TASK OBJECTIVE :: Carry on the account of building a rain noise machine, picking up right after its final sentence.

I noticed that it's much easier to put James down for a nap or for bed if there's some white noise or rain noise playing. The noise covers any little creaks or rustles of me leaving the room. For a trip to Marion/Calhoun it would be nice to have rain noise all the time, since it tends to be noisy and busy which gives him trouble sleeping. While we could use a phone or laptop with Spotify, I don't really want to lose access to whatever device we use. Also, rain noise on Spotify is annoyingly always podcasts, which means they end and I don't think they loop. Also, it might auto play something else, it might crash, etc. So a dedicated, stand-alone device would be ideal.

First Iteration

The first iteration used my Teensy 4.0 and Audio board since I've used it for a noise-making project before. I know it has lots of powerful and easy to use software in Arduino IDE, and it can give a headphone output with no soldering/breadboarding/etc.

I started with an old bluetooth speaker with aux in, but it has a physical power switch and the battery only lasts a couple hours. To upgrade I got a power strip with USB charger and a set of USB powered speakers so everything is controlled by the switch on the power strip. Just flip it on and it starts raining.

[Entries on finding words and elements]

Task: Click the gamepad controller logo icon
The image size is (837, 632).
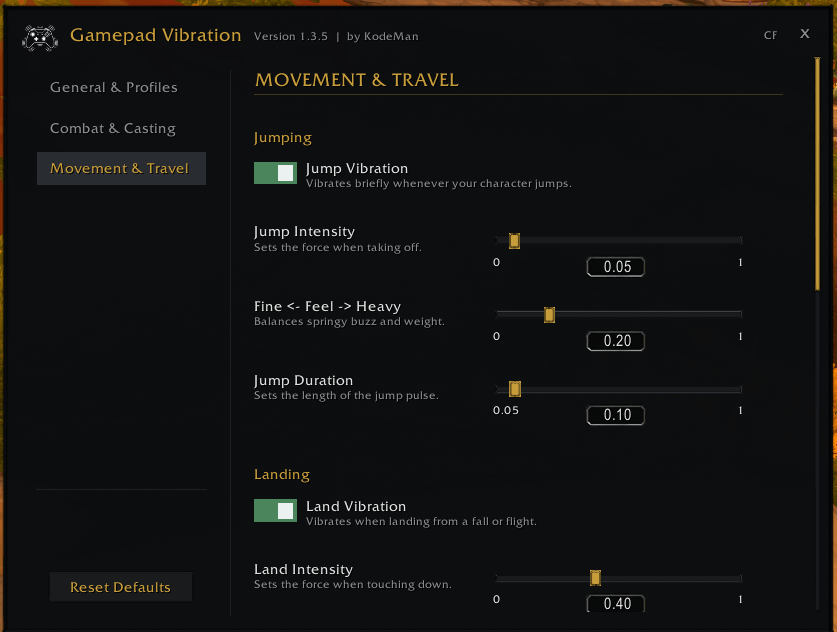Action: pyautogui.click(x=40, y=38)
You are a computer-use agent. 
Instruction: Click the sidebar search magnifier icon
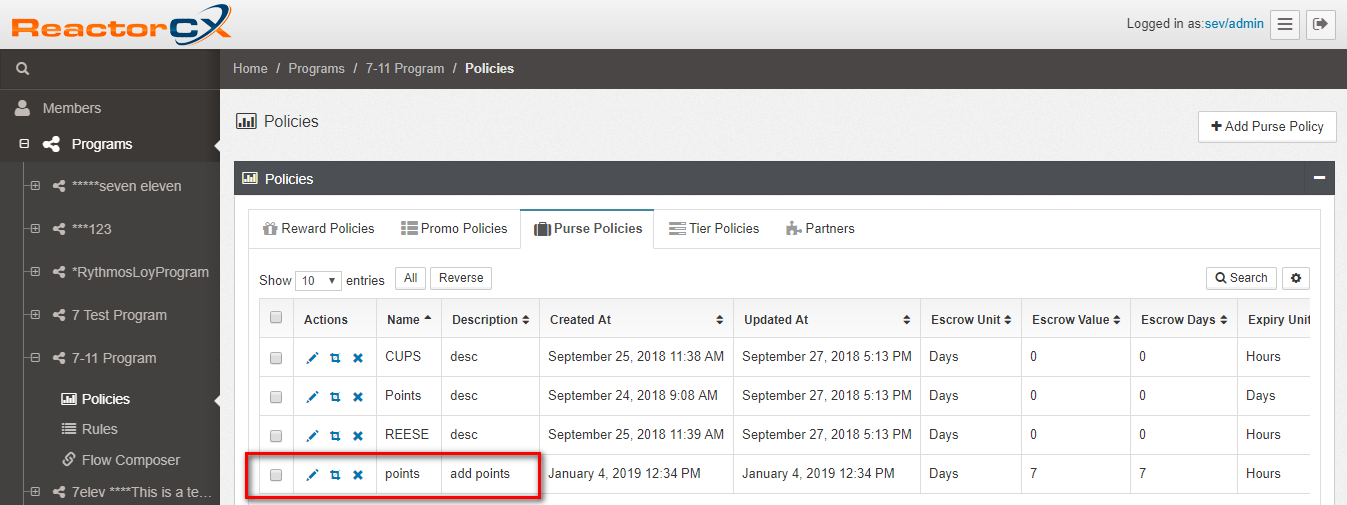click(23, 69)
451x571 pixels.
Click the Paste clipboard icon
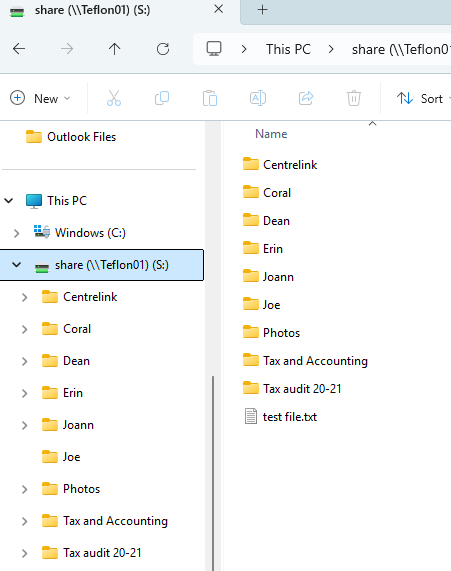(210, 98)
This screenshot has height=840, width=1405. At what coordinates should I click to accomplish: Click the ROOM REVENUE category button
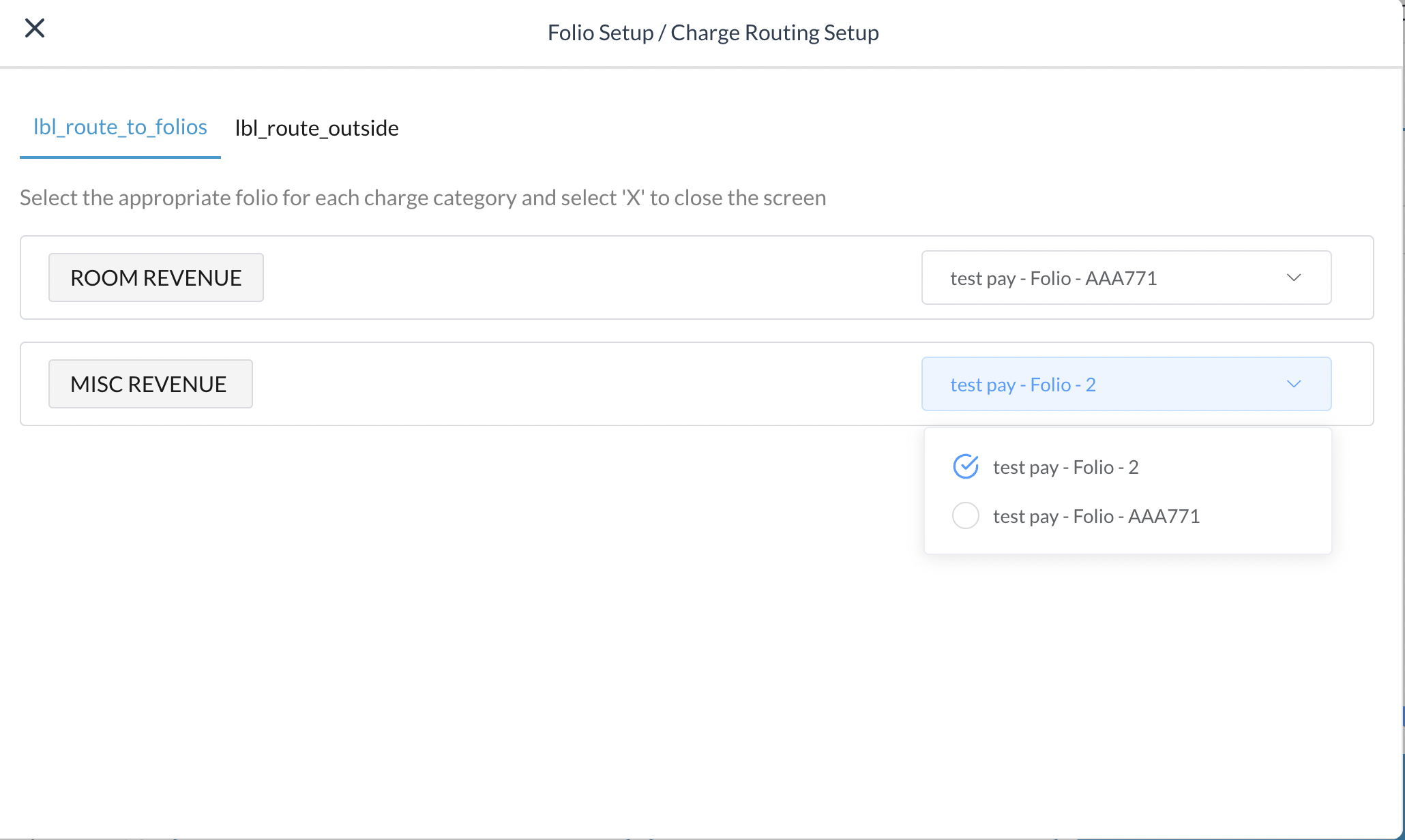coord(156,278)
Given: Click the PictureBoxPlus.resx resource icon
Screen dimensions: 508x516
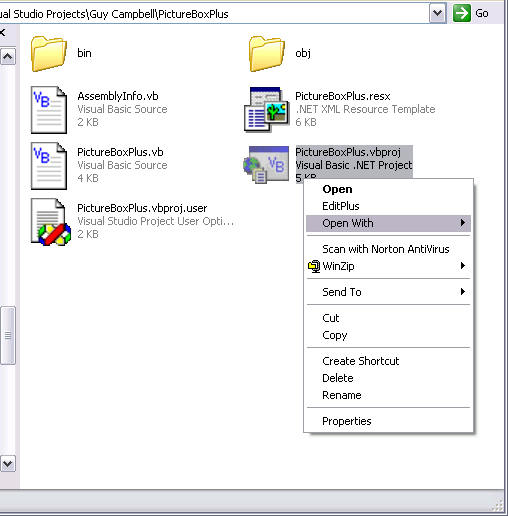Looking at the screenshot, I should [x=266, y=109].

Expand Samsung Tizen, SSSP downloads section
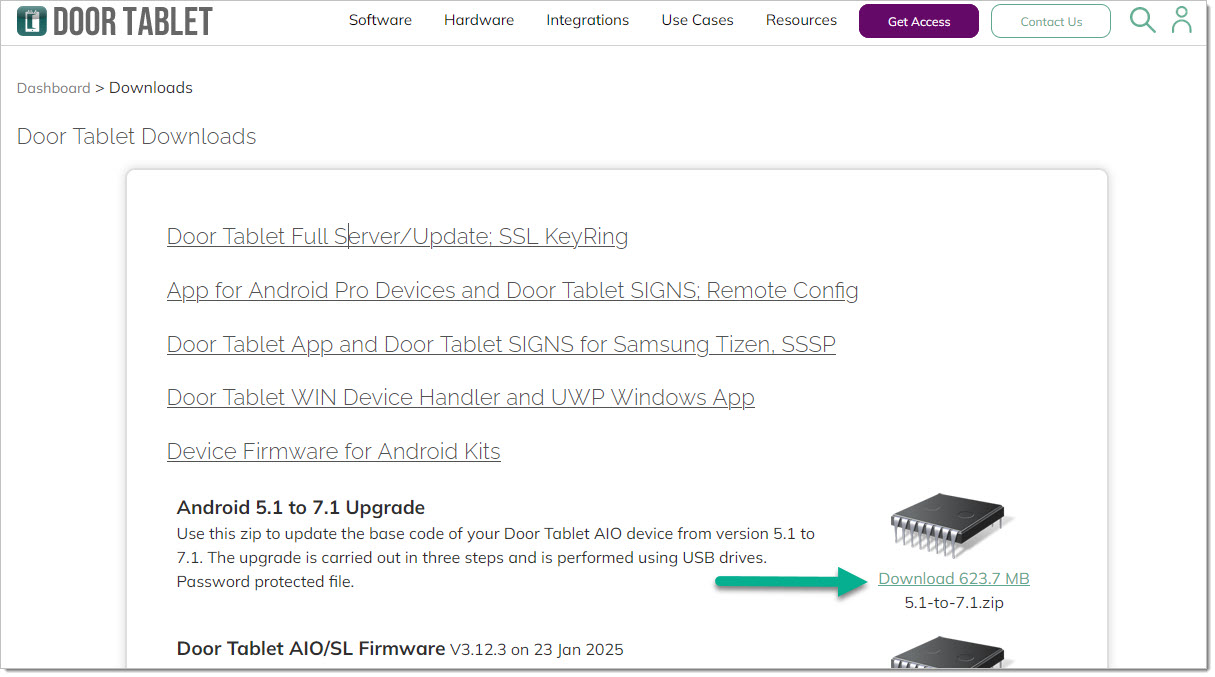coord(501,345)
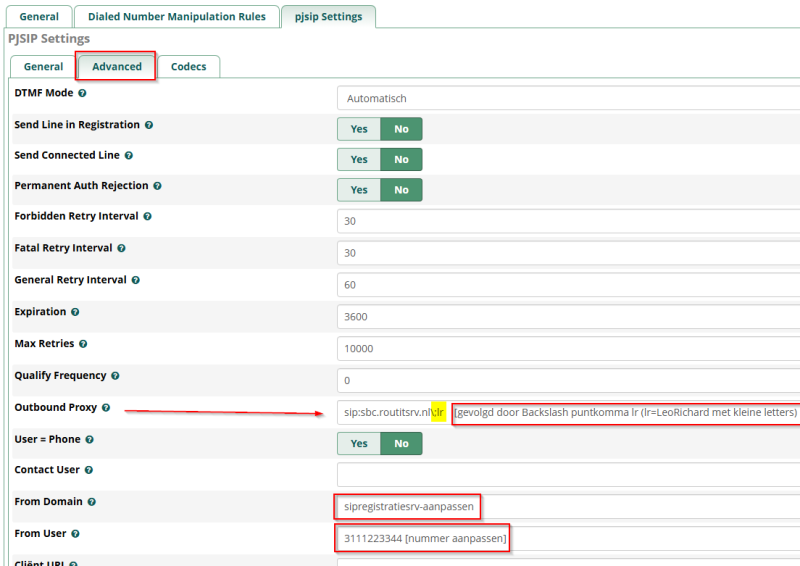Screen dimensions: 800x566
Task: Click the Outbound Proxy input field
Action: [x=390, y=412]
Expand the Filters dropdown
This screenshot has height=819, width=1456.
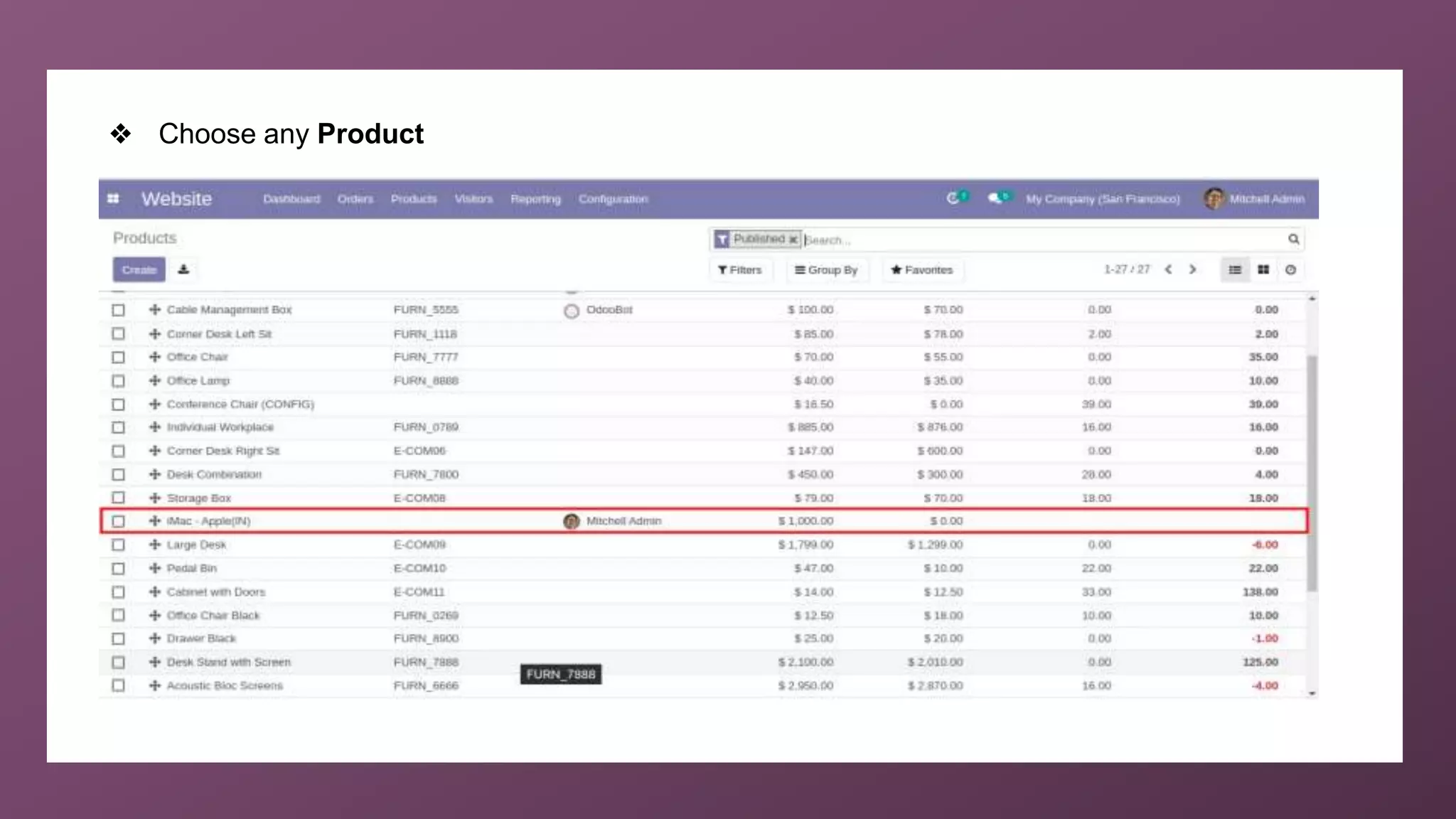point(740,270)
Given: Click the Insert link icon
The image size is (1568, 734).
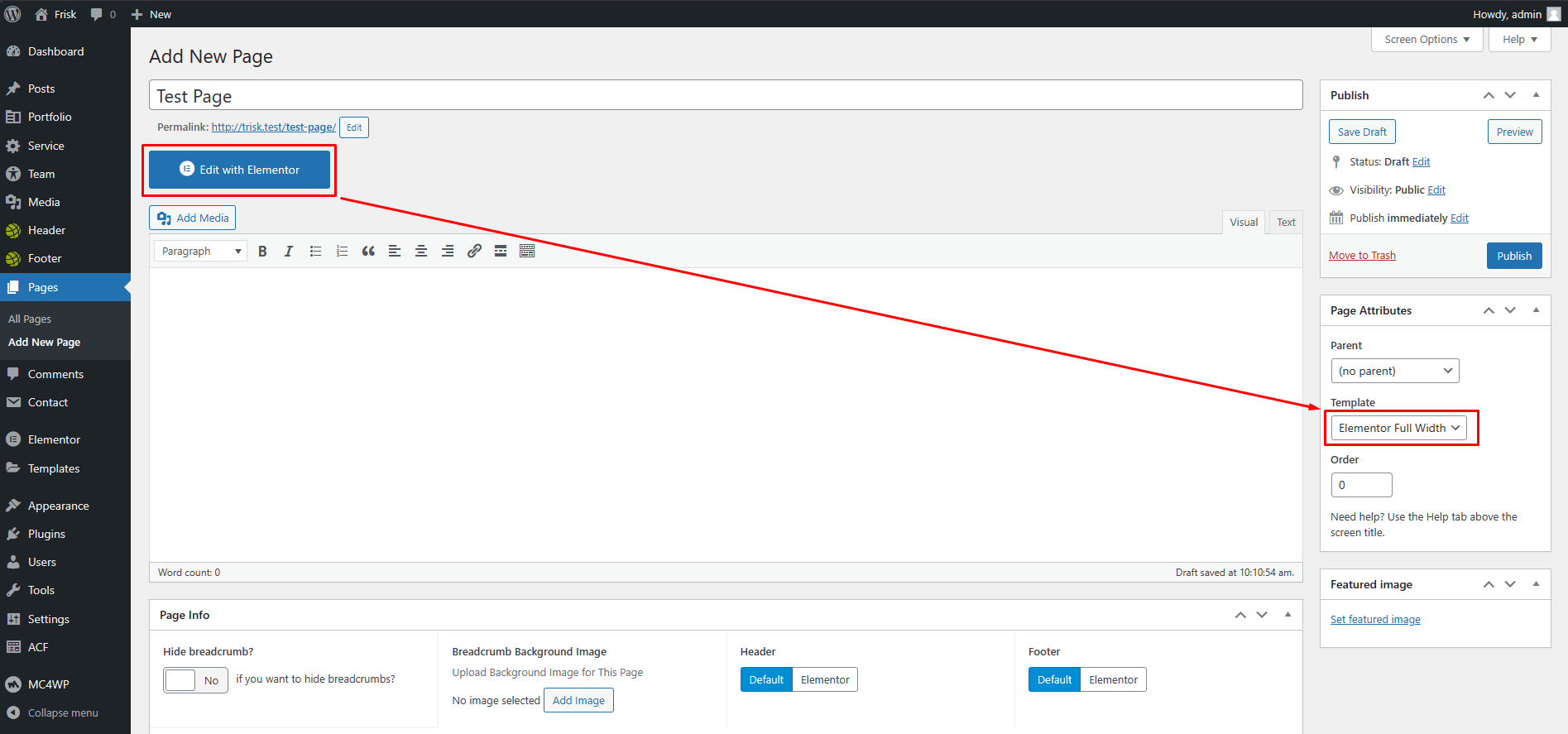Looking at the screenshot, I should [474, 252].
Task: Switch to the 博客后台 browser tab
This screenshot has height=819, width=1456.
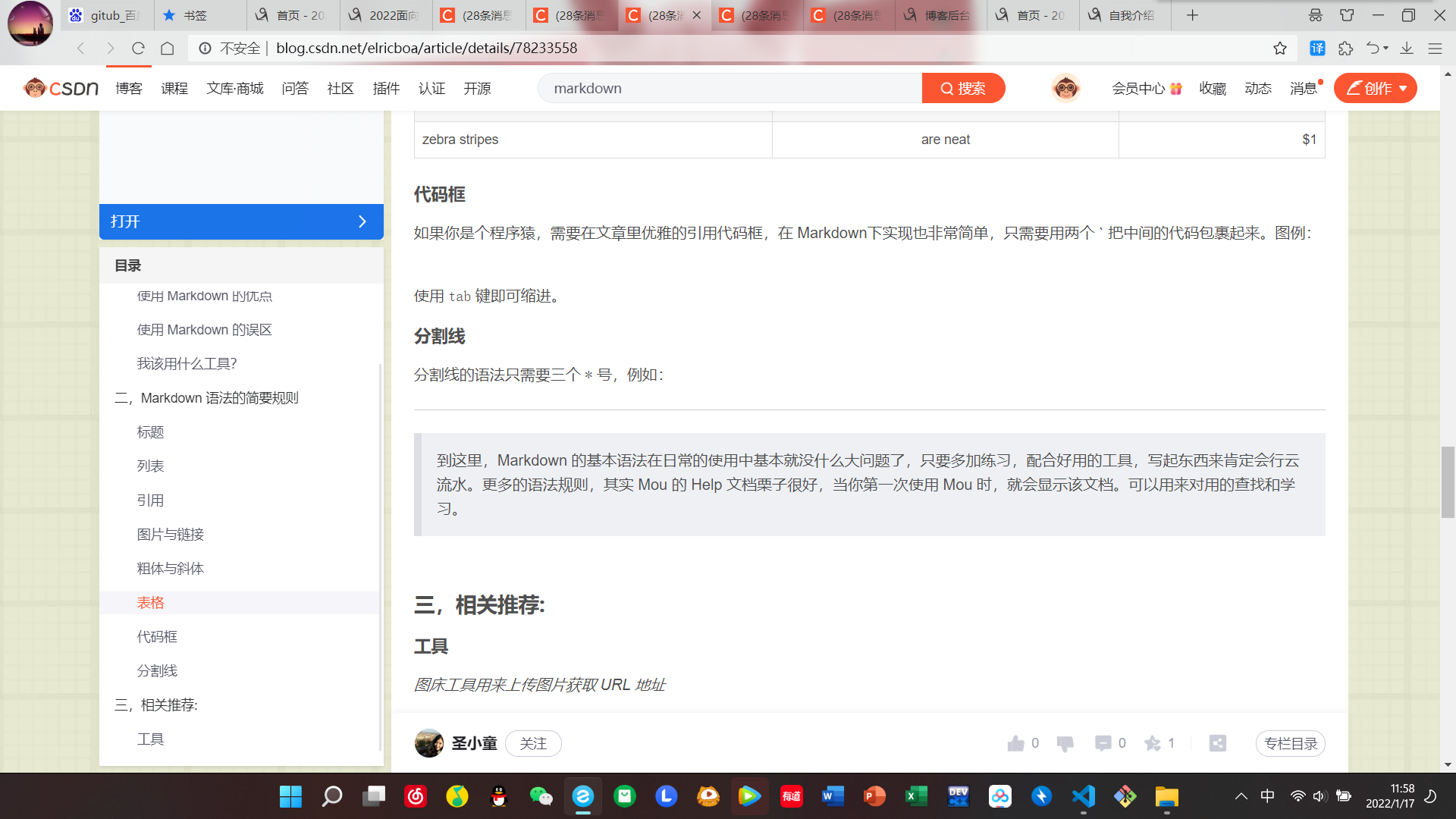Action: (x=940, y=15)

OUTPUT OF THE EXERCISE ::
I made a case to protect it rattling around in my backpack and on random tables and floors, in Enclosure.

I made a loop-able rain noise sample in Audio. It's one minute long and will play on loop forever. The fact that it loops isn't very noticable, since it's just noise anyway.

I made two Arduino sketches in Software. The first one plays a few different kinds of noise. We were only using rain though, which annoyingly wasn't the default. So I made a new sketch that only plays rain noise. I would have edited the original but I didn't have access to it because it was on my desktop at home.

Useful Links

Teensy 4.0

Teesny Audio Board

Audio Design Tool contains the documentation for the various audio library objects.

The built-in examples in the Arduino IDE (after installing Teensy extension) are useful. Wav File Player USB was useful for this project, but annoyingly didn't work as-is for the audio board. You need an AudioControlSGTL5000 object and you need to call enable and volume(0.5) on it before you'll get any output. Also, the pin defines for the SD card are for the Teensy 3 version of the audio board, not the Teensy 4.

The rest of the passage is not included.